Shivaramakrishnan Pancharatnam (9 February 1934 – 28 May 1969) was an Indian physicist who did significant work in the field of optics. He is noted for his discovery of a type of geometric phase sometimes known as Pancharatnam phase for polarized beams passing through crystals.

==Biography==
He was born in Calcutta in West Bengal, India in 1934. His mother, Sitalaxmi, was C.V. Raman's sister, and his father Sivaramakrishnan worked in the Indian Accounts Service. He was elected a Fellow of the Indian Academy of Sciences at the early age of 25. He was a reader at the Department of studies in Physics, University of Mysore from 1961–1964. From 1964 until his death in 1969 at the age of 35 he was a Research Fellow of St Catherine's College, Oxford, working in association with George William Series.

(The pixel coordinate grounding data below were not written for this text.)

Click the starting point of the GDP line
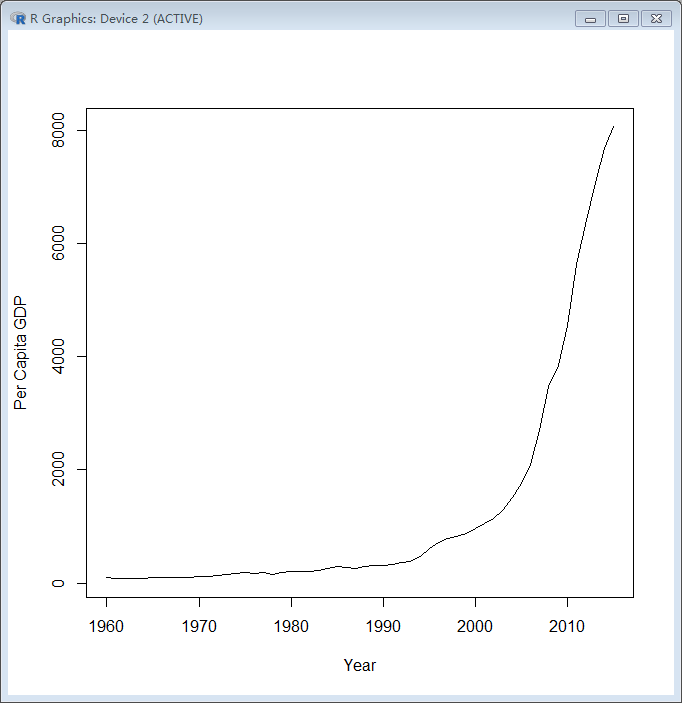682x703 pixels. 107,577
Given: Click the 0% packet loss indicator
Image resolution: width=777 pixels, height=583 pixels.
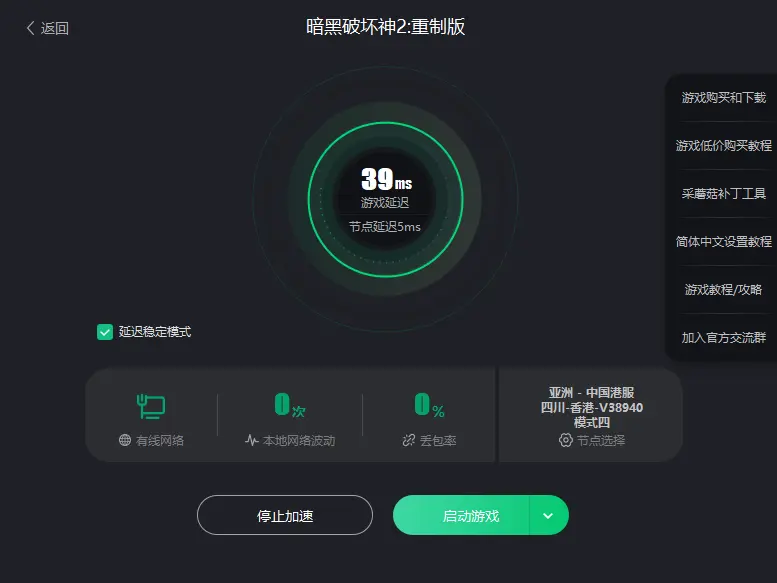Looking at the screenshot, I should click(x=429, y=405).
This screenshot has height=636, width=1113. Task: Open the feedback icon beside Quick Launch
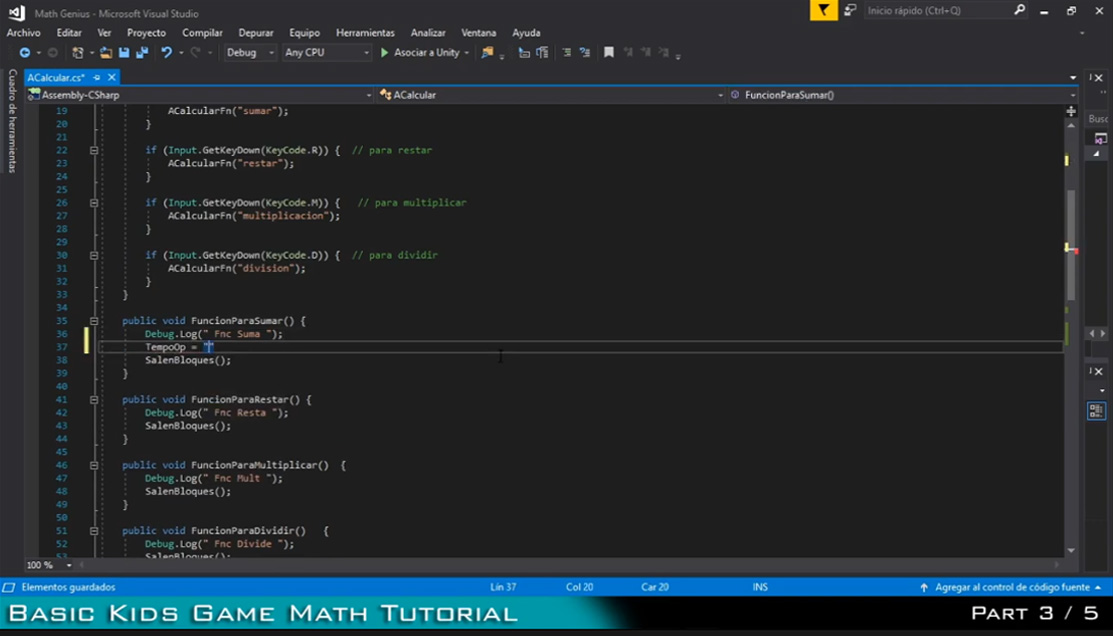pos(850,11)
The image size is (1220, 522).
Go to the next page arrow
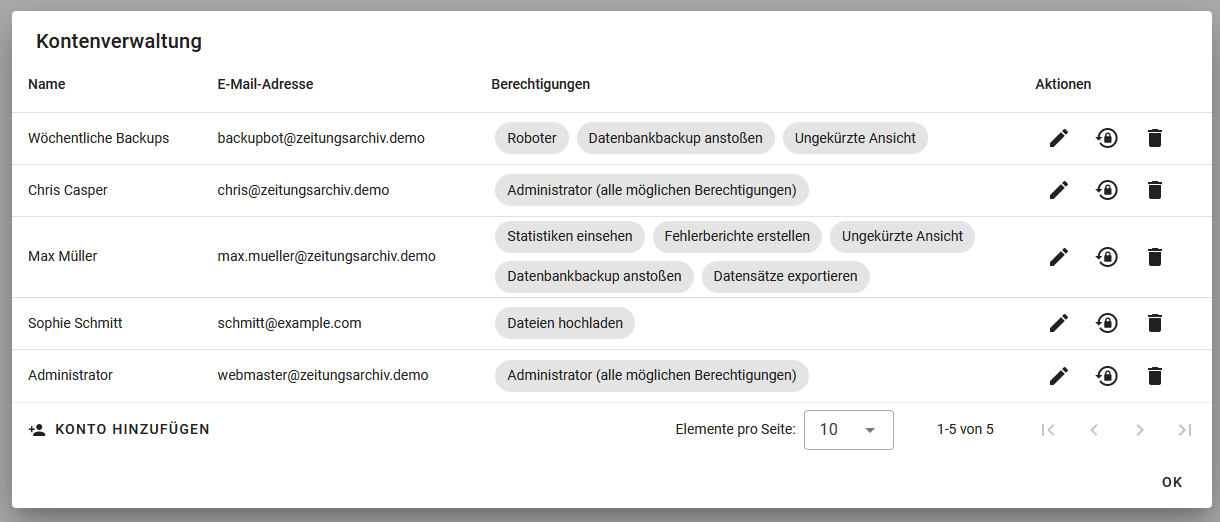click(1139, 429)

His publications for this period were mainly concerned with the theory of effects found in experiments on optical pumping, e.g. double refraction in a gas due to spin alignment. Professor Series has written an introduction to the life and work of Pancharatnam. He also prepared, for the Proceedings of the Royal Society, the last three papers from notes left by Pancharatnam.

In 1956, Pancharatnam was studying interference figures produced by light waves in crystal plates, under his advisor C. V. Raman, when he discovered the properties of what is now known as the geometric phase, and which predated Michael Berry's work on the topic from 1983.